For this exercise, the lines from the one with "Returns (192, 2152)" through the final line of the data below are to be transcribed exactly, and pictures are to be skipped.

EXERCISE INPUTS:
★ ★ ★ ★ ★
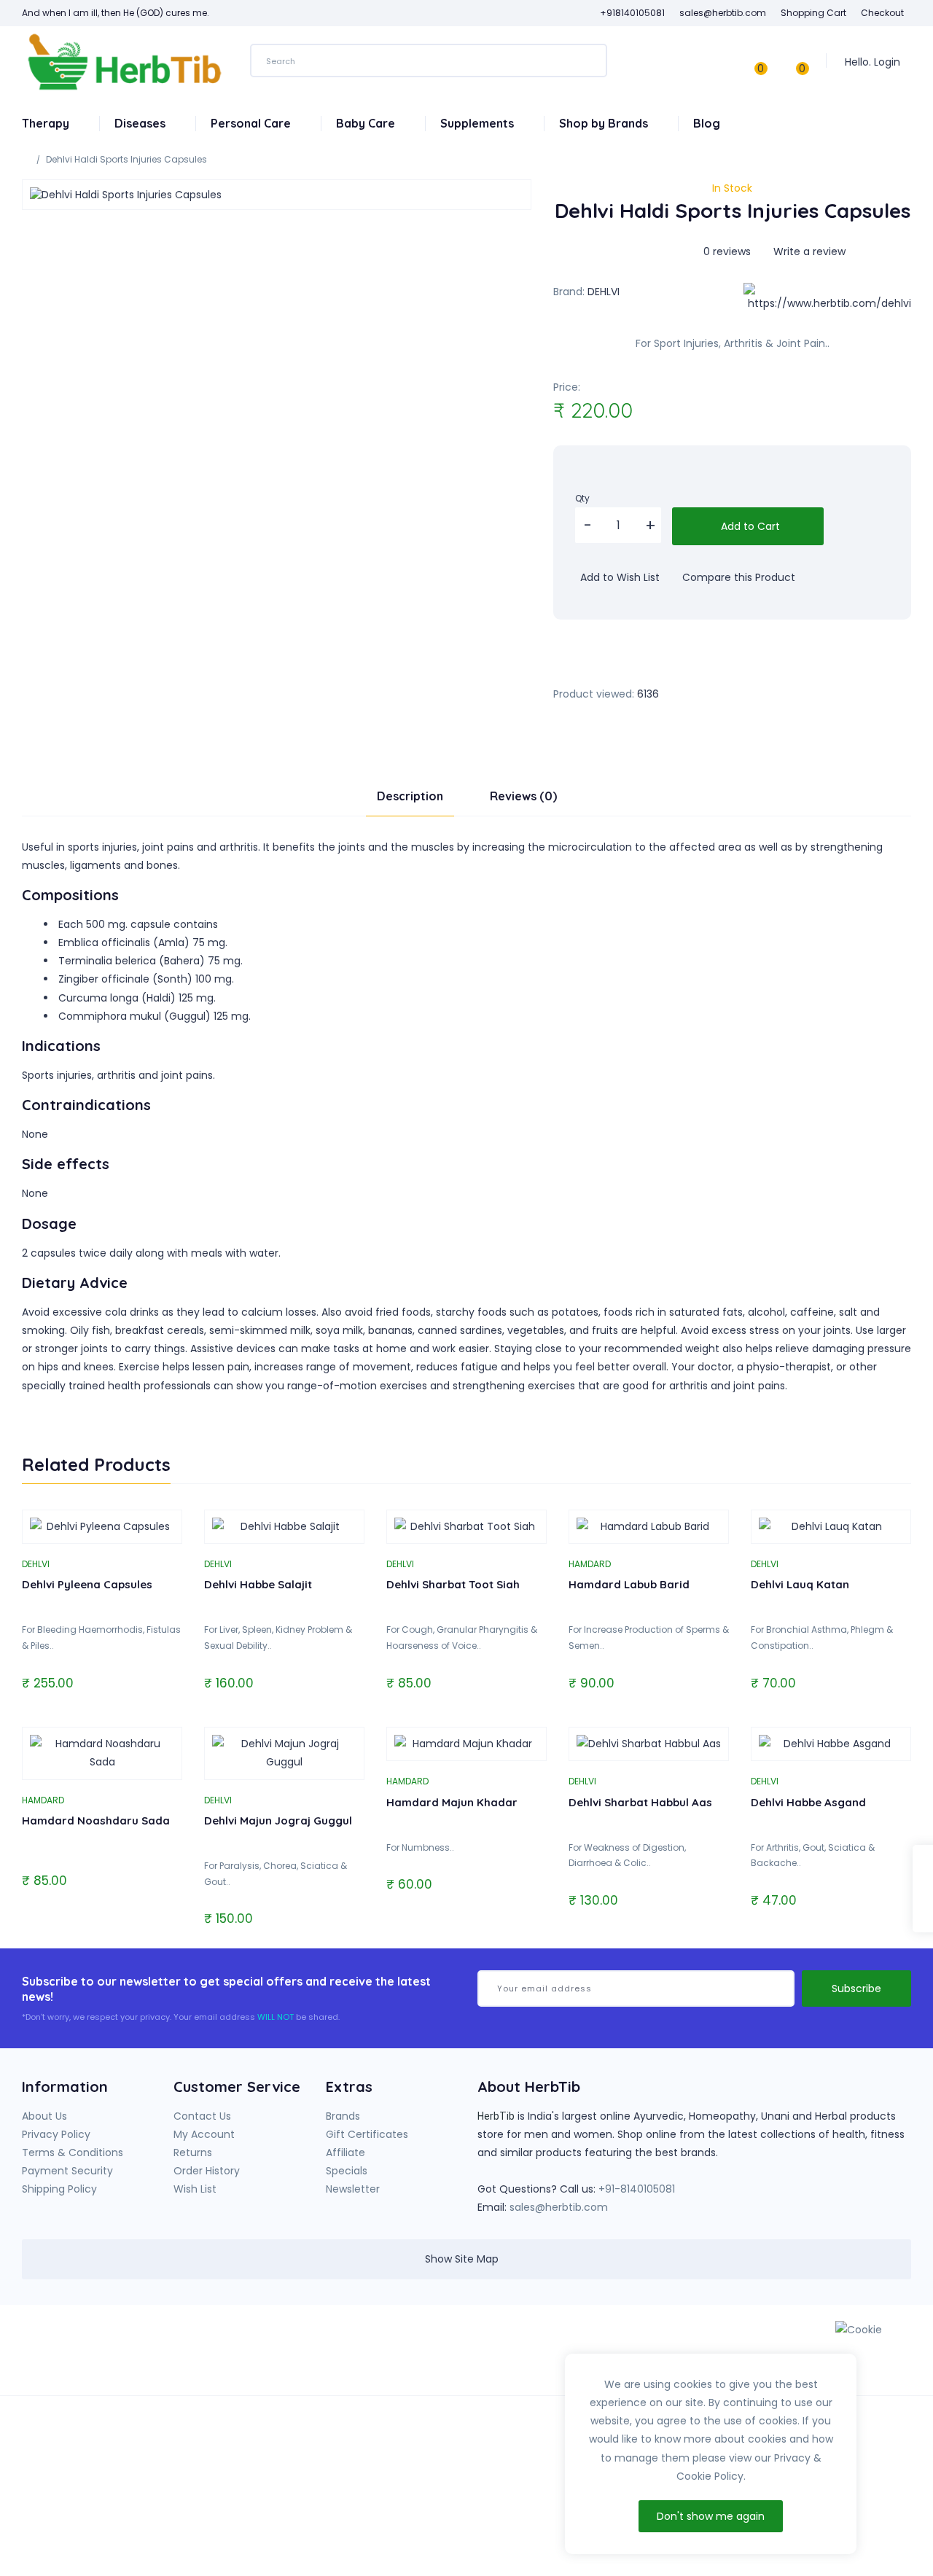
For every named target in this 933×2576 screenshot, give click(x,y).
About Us (44, 2116)
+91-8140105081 (636, 2189)
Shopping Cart (813, 13)
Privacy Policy (56, 2134)
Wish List (194, 2189)
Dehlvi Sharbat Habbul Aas (640, 1802)
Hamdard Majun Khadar (452, 1802)
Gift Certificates (367, 2134)
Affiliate (345, 2152)
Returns (192, 2152)
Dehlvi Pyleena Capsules (87, 1584)
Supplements (478, 123)
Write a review (808, 251)
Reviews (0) (523, 796)
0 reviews (727, 251)
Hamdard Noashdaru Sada (96, 1820)
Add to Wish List (618, 577)
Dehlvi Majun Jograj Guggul (278, 1820)
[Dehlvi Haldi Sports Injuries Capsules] (276, 194)
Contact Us (202, 2116)
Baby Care (367, 123)
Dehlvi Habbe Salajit (258, 1584)
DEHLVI (603, 291)
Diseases (141, 123)
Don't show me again (711, 2516)
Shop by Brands (605, 123)
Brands (343, 2116)
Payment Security (67, 2170)
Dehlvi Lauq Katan (800, 1584)
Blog (706, 123)
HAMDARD (590, 1564)
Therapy (47, 123)
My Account (204, 2134)
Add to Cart (749, 526)
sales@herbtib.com (559, 2207)
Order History (206, 2170)
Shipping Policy (59, 2189)
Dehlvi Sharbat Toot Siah (453, 1584)
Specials (346, 2170)
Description (410, 796)
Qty (582, 498)
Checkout (882, 13)
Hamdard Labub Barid (629, 1584)
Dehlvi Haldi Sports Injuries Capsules (126, 159)
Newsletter (353, 2189)
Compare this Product (737, 577)
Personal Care (252, 123)
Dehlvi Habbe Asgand (808, 1802)
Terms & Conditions (72, 2152)
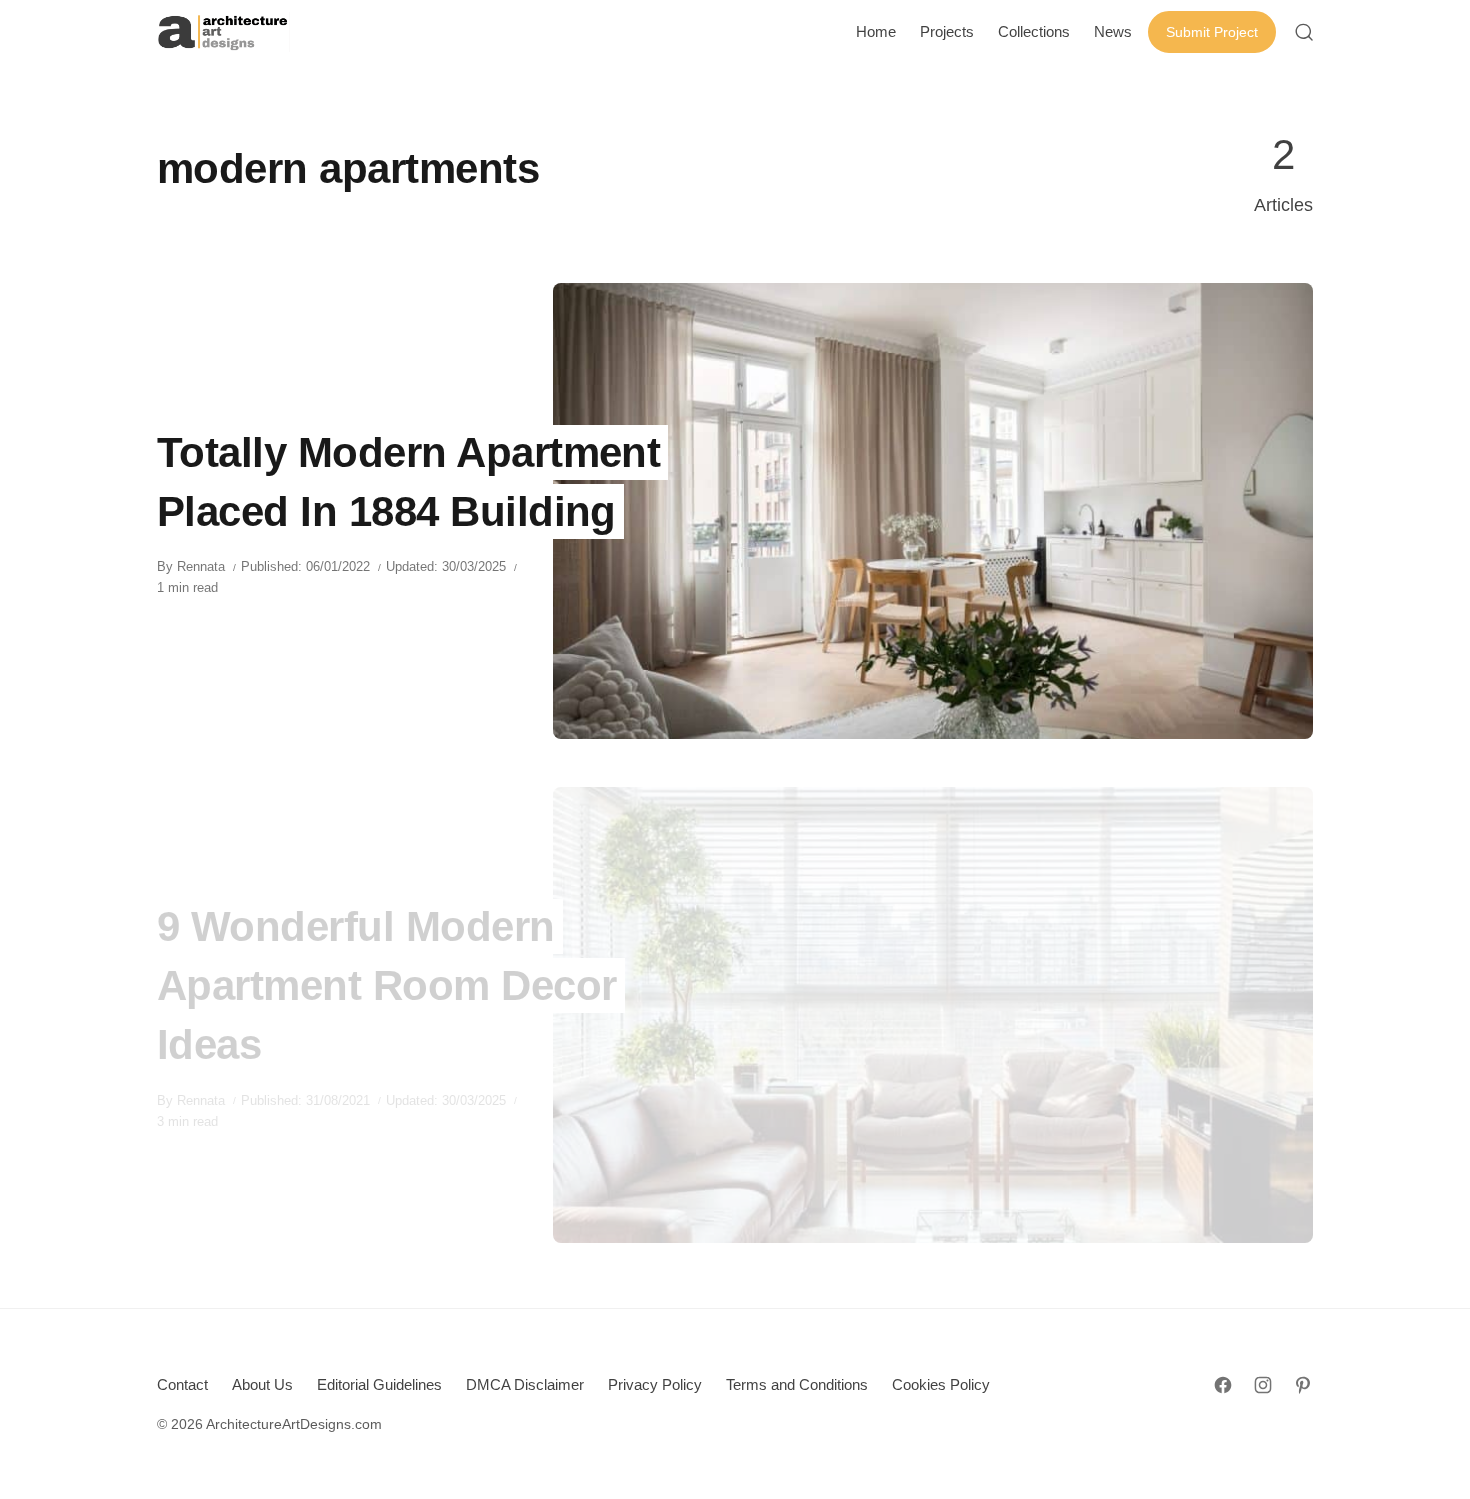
★ ★ ★ ★ ★
EXERCISE RESULT:
Returns (192, 2152)
Dehlvi Pyleena Capsules (87, 1584)
Supplements (478, 123)
Write a review (808, 251)
Reviews (0) (523, 796)
0 reviews (727, 251)
Hamdard Noashdaru Sada (96, 1820)
Add to Wish List (618, 577)
Dehlvi Majun Jograj Guggul (278, 1820)
[Dehlvi Haldi Sports Injuries Capsules] (276, 194)
Contact Us (202, 2116)
Baby Care (367, 123)
Dehlvi Habbe Salajit (258, 1584)
DEHLVI (603, 291)
Diseases (141, 123)
Don't show me again (711, 2516)
Shop by Brands (605, 123)
Brands (343, 2116)
Payment Security (67, 2170)
Dehlvi Lauq Katan (800, 1584)
Blog (706, 123)
HAMDARD (590, 1564)
Therapy (47, 123)
My Account (204, 2134)
Add to Cart (749, 526)
sales@herbtib.com (559, 2207)
Order History (206, 2170)
Shipping Policy (59, 2189)
Dehlvi Sharbat Toot Siah (453, 1584)
Specials (346, 2170)
Description (410, 796)
Qty (582, 498)
Checkout (882, 13)
Hamdard Labub Barid (629, 1584)
Dehlvi Haldi Sports Injuries Capsules (126, 159)
Newsletter (353, 2189)
Compare this Product (737, 577)
Personal Care (252, 123)
Dehlvi Habbe Asgand (808, 1802)
Terms & Conditions (72, 2152)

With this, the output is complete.